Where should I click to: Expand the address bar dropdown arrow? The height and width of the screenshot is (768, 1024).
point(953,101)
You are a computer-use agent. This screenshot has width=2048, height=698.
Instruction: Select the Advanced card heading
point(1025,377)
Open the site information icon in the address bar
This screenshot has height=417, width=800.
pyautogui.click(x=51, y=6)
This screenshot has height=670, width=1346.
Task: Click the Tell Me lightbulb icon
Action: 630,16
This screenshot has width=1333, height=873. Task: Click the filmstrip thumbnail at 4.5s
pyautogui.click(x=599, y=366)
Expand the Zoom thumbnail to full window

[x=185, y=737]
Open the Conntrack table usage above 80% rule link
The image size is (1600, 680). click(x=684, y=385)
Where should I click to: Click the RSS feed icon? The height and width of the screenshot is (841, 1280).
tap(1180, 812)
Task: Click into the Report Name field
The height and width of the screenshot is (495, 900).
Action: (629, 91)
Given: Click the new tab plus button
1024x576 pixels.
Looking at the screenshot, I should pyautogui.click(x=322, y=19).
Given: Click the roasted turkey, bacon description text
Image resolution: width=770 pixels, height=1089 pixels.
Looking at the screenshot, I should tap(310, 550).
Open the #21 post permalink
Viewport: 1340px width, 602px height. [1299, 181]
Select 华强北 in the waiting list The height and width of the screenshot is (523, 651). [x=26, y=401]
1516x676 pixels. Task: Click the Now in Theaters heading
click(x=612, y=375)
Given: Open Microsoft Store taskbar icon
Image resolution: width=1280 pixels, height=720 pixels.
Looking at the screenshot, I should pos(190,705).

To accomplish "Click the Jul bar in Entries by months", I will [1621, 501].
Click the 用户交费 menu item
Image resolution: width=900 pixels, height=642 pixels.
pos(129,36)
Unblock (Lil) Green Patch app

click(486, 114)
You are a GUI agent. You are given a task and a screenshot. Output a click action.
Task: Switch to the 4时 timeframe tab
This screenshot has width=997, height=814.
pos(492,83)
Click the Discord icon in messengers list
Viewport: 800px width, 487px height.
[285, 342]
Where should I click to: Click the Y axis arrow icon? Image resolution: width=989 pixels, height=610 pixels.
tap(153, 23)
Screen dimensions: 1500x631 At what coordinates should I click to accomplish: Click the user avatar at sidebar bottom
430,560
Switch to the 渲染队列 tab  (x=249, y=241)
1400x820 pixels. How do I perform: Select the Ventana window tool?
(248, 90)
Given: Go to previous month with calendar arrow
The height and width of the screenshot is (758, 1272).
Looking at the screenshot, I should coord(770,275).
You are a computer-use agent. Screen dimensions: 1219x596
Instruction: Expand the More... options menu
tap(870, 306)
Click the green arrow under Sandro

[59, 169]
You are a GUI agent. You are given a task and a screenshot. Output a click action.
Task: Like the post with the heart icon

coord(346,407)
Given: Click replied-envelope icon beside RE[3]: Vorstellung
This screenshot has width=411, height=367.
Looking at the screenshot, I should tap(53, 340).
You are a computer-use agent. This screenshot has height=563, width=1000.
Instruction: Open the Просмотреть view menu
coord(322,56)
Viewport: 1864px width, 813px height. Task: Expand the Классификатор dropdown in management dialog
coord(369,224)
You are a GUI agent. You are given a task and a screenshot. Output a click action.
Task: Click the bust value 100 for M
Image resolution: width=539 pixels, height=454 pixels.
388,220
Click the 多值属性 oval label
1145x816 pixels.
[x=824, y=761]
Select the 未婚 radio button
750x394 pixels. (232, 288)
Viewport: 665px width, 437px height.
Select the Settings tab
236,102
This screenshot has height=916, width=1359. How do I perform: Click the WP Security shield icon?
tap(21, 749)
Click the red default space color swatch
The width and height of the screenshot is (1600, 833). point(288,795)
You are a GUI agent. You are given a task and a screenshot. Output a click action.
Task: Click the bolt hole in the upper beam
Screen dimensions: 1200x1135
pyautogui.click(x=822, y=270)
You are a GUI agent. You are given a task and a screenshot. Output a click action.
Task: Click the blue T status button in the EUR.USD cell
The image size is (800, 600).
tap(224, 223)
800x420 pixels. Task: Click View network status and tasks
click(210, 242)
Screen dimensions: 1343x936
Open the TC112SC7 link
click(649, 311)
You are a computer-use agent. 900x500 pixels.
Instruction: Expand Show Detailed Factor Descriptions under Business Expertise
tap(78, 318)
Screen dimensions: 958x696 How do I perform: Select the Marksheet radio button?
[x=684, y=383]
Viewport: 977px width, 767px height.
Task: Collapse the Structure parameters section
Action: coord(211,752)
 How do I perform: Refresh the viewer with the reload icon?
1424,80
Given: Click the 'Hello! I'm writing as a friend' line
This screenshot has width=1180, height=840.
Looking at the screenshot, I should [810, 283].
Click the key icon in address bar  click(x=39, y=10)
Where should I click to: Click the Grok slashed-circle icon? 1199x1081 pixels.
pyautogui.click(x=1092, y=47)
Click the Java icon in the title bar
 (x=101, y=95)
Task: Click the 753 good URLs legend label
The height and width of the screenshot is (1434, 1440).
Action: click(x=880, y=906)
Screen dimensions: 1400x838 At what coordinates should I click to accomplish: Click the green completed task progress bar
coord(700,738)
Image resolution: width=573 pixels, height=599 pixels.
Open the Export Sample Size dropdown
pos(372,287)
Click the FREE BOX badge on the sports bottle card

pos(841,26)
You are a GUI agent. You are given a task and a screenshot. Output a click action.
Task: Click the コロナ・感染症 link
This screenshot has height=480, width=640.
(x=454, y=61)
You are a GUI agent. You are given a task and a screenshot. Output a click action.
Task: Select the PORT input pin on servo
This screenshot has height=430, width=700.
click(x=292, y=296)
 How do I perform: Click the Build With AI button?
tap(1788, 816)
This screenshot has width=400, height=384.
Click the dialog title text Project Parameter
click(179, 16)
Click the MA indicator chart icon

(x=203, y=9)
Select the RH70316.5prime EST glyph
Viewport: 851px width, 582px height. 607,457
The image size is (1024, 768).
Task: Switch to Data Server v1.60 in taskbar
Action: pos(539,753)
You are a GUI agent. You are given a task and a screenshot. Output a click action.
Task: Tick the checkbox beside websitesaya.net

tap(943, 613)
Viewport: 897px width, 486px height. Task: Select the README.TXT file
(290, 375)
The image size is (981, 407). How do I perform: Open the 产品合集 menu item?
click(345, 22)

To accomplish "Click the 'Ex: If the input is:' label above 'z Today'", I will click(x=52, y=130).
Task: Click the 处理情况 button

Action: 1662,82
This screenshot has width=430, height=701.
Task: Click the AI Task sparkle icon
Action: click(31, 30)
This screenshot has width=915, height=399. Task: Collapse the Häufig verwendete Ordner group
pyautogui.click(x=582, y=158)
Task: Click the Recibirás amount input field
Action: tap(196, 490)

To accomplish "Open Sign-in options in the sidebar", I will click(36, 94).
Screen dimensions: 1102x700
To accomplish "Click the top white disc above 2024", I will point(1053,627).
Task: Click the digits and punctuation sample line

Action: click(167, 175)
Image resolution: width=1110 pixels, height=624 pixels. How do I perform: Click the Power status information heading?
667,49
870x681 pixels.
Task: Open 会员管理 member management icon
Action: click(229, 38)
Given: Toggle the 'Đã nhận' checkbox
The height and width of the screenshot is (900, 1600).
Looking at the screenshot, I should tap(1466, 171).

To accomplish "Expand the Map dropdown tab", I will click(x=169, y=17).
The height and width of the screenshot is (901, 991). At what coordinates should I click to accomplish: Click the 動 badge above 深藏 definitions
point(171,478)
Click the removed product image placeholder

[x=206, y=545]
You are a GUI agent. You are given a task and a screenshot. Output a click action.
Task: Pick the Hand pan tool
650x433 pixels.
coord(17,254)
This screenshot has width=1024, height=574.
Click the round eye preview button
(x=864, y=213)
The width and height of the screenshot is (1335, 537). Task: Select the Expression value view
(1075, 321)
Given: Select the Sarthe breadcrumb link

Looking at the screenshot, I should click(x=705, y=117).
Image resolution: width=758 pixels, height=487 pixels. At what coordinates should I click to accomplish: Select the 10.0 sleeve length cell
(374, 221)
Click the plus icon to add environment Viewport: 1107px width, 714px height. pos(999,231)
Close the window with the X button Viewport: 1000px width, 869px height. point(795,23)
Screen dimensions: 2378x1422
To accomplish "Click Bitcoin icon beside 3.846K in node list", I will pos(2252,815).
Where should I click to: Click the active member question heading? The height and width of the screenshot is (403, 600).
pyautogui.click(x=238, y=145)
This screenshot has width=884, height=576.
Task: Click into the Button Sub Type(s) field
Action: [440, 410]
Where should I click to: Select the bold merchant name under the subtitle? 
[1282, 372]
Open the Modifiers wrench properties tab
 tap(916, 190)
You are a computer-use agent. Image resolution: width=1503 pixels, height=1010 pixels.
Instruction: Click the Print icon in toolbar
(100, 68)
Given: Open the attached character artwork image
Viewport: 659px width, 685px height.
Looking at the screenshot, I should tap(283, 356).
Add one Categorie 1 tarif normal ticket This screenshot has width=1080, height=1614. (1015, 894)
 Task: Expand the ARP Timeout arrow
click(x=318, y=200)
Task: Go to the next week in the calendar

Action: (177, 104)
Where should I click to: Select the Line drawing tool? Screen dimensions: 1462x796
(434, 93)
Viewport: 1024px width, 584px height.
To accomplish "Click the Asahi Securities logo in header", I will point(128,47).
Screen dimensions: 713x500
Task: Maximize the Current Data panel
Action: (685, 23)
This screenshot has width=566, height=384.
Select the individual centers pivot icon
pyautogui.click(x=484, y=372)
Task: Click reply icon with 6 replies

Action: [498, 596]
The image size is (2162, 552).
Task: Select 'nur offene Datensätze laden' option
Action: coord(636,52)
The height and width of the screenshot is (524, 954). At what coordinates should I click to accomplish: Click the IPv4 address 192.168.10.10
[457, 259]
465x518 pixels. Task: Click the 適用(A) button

◇ ◇ ◇ ◇ ◇ ◇ ◇

ACTIVITY :: For the entries shown above, give the number of lines that include the word "label", without any other text.

OUTPUT BELOW :: 3